OK, don't get me started talking about Hannah. This is about Samuel. Today I was particularly struck by Samuel's relationship with King Saul in 1 Samuel 15. Through Samuel God had given Saul specific instructions on what to do during a battle with one of Israel's enemies. Like so many of us, Saul listened to God to a point, but then thought he could make some improvements on God's plan. Always a mistake.
Saul partially obeyed God, but ultimately decided to follow his own wisdom. Poor Samuel had no choice to tell Saul exactly what God thought of his half-hearted obedience (He's not impressed, God is an all or nothing kind of guy).
When Saul tries to argue that his disobedience was really for God's glory (he was going to sacrifice the animals he had sinfully kept to God), Samuel says: Do you think all God wants are sacrifices - empty rituals just for show? He wants you to listen to Him! Plain listening is the thing, not staging a lavish religious production. Not doing what God tells you is far worse than fooling around in the occult.
However this is the part that really got me. Eventually Saul confesses that he sinned and he says to Samuel, "I have sinned. But don't abandon me! Support me with your presence before the leaders and people. Come alongside me as I go back to worship God." And Samuel did. After all that you would think Samuel might have self-righteously abandoned Saul to suffer the consequences of his sin. But he didn't. Samuel went with Saul.
At the end of chapter 15 it says that after Samuel and Saul parted ways that "Samuel never laid eyes on Saul again in this life, although he grieved long and deeply over him". That line struck me more than any. I think Samuel probably cared for, or even loved, Saul and desperately wanted him to do the right thing, but Samuel couldn't control Saul. When Saul chose disobedience and the wrong path, it deeply grieved Samuel. At that time, who was closer to God than Samuel? As far as we know, no one. Samuel knew for certain what God wanted accomplished through Saul, but he could not control Saul's response.
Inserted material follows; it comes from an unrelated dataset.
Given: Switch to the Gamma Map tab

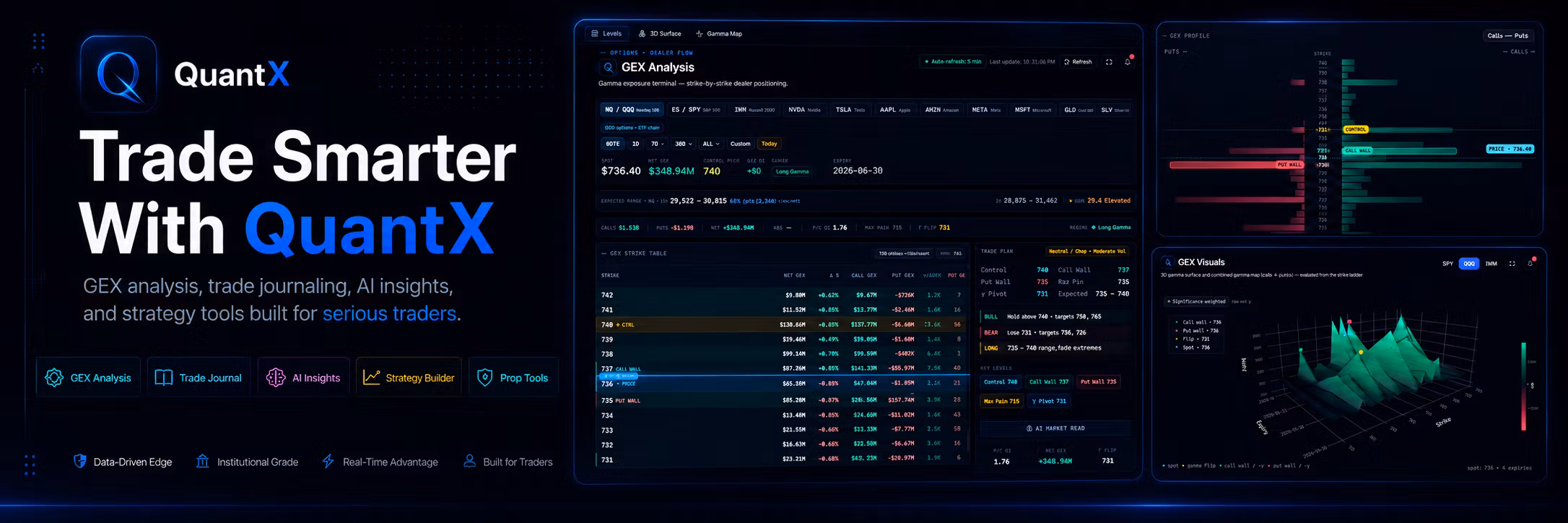Looking at the screenshot, I should click(719, 34).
Samuel's relationship with Saul is essentially what all human relationships are like. We cannot control what another human being does. We can hope, pray, encourage, exhort, love, and confront. But we cannot control. And when we try to control it is always going to be miserably frustrating for either others, ourselves, or both.
I just like Samuel. Just as his mother's life was not easy but honest, his life also seems full of so many frustrations that he must endure and stay faithful in. I love chapter 15's story of Samuel's faithfulness to both God and Saul. I pray that I will be as faithful and loving to both Jesus and the people He has put in my life for me to love and serve.
* All Scripture quotes are from The Message.